• What you have to do:
Could you give every record again, exactly as it reads?

---------- Task inputs

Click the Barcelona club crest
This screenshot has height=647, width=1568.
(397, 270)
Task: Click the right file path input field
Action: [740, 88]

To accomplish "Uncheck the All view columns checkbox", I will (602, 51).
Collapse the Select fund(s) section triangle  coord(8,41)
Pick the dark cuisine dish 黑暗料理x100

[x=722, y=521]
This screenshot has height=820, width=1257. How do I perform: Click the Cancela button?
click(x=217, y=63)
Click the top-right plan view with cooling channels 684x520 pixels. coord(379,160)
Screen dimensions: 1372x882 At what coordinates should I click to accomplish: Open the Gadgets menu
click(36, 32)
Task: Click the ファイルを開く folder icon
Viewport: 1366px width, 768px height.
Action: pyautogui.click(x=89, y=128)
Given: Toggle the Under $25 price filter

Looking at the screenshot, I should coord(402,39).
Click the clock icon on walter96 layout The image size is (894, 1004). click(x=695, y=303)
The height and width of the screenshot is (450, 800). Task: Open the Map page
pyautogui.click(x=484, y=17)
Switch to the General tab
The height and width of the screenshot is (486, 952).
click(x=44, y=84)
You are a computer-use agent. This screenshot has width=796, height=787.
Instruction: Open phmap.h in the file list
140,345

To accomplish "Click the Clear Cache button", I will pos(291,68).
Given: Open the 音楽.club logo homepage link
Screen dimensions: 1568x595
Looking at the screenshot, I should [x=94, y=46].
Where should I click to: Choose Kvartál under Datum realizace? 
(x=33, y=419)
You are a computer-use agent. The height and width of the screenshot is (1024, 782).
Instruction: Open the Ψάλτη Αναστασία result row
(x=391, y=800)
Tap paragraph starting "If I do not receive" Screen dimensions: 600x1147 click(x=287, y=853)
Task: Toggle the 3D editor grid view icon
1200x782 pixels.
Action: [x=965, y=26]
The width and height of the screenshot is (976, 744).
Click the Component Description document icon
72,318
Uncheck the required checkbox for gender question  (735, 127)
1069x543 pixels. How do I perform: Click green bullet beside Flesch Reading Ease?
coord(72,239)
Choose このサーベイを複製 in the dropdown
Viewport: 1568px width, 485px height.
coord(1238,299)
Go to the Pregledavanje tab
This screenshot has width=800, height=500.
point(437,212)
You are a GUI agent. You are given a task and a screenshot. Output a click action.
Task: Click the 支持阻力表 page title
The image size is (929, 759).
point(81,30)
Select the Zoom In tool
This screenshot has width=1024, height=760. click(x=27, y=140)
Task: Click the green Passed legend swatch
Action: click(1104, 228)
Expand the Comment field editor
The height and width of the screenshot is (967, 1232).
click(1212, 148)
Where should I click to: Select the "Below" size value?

--------------------

• Response to this exercise:
Click the Barcelona club crest
This screenshot has height=647, width=1568.
(397, 270)
Task: Click the right file path input field
Action: [740, 88]

To accomplish "Uncheck the All view columns checkbox", I will (602, 51).
Collapse the Select fund(s) section triangle  coord(8,41)
Pick the dark cuisine dish 黑暗料理x100

[x=722, y=521]
This screenshot has height=820, width=1257. How do I perform: Click the Cancela button?
click(x=217, y=63)
Click the top-right plan view with cooling channels 684x520 pixels. coord(379,160)
Screen dimensions: 1372x882 At what coordinates should I click to accomplish: Open the Gadgets menu
click(36, 32)
Task: Click the ファイルを開く folder icon
Viewport: 1366px width, 768px height.
Action: pyautogui.click(x=89, y=128)
Given: Toggle the Under $25 price filter

Looking at the screenshot, I should coord(402,39).
Click the clock icon on walter96 layout The image size is (894, 1004). click(x=695, y=303)
The height and width of the screenshot is (450, 800). Task: Open the Map page
pyautogui.click(x=484, y=17)
Switch to the General tab
The height and width of the screenshot is (486, 952).
click(x=44, y=84)
You are a computer-use agent. This screenshot has width=796, height=787.
Instruction: Open phmap.h in the file list
140,345

To accomplish "Click the Clear Cache button", I will pos(291,68).
Given: Open the 音楽.club logo homepage link
Screen dimensions: 1568x595
Looking at the screenshot, I should [x=94, y=46].
Where should I click to: Choose Kvartál under Datum realizace? 
(x=33, y=419)
You are a computer-use agent. The height and width of the screenshot is (1024, 782).
Instruction: Open the Ψάλτη Αναστασία result row
(x=391, y=800)
Tap paragraph starting "If I do not receive" Screen dimensions: 600x1147 click(x=287, y=853)
Task: Toggle the 3D editor grid view icon
1200x782 pixels.
Action: [x=965, y=26]
The width and height of the screenshot is (976, 744).
Click the Component Description document icon
72,318
Uncheck the required checkbox for gender question  (735, 127)
1069x543 pixels. How do I perform: Click green bullet beside Flesch Reading Ease?
coord(72,239)
Choose このサーベイを複製 in the dropdown
Viewport: 1568px width, 485px height.
coord(1238,299)
Go to the Pregledavanje tab
This screenshot has width=800, height=500.
point(437,212)
You are a GUI agent. You are given a task and a screenshot. Output a click action.
Task: Click the 支持阻力表 page title
The image size is (929, 759).
point(81,30)
Select the Zoom In tool
This screenshot has width=1024, height=760. click(x=27, y=140)
Task: Click the green Passed legend swatch
Action: click(1104, 228)
Expand the Comment field editor
The height and width of the screenshot is (967, 1232).
click(1212, 148)
Where should I click to: Select the "Below" size value?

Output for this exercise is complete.